- [The task]
Copy each line of the listing that includes "agent".

- [Supplied data]
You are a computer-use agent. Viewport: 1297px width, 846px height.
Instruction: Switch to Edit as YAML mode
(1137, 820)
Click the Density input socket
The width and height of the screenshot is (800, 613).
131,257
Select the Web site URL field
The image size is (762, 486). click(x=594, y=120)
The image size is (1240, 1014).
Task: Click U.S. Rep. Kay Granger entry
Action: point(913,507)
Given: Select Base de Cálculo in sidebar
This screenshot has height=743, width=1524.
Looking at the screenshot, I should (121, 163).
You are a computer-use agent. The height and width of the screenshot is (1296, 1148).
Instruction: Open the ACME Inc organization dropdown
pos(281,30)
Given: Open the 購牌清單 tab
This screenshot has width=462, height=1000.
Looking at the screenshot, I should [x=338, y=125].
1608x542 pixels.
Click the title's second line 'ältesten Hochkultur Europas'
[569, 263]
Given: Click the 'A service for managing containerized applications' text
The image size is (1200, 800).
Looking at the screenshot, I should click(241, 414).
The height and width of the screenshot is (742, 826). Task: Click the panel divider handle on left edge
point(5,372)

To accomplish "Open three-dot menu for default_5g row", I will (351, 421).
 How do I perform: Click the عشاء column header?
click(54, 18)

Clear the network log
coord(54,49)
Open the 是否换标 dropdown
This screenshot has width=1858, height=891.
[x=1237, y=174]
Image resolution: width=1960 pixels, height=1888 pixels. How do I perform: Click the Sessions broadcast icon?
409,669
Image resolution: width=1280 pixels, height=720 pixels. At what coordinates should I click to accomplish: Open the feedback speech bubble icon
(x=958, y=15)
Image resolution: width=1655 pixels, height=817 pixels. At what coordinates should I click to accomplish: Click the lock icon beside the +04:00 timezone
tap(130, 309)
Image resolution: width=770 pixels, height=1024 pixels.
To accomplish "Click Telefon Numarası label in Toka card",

- [Task response]
You are a computer-use agent. Viewport: 1297px width, 846px height.
You are a computer-use agent. The height and width of the screenshot is (1296, 1148).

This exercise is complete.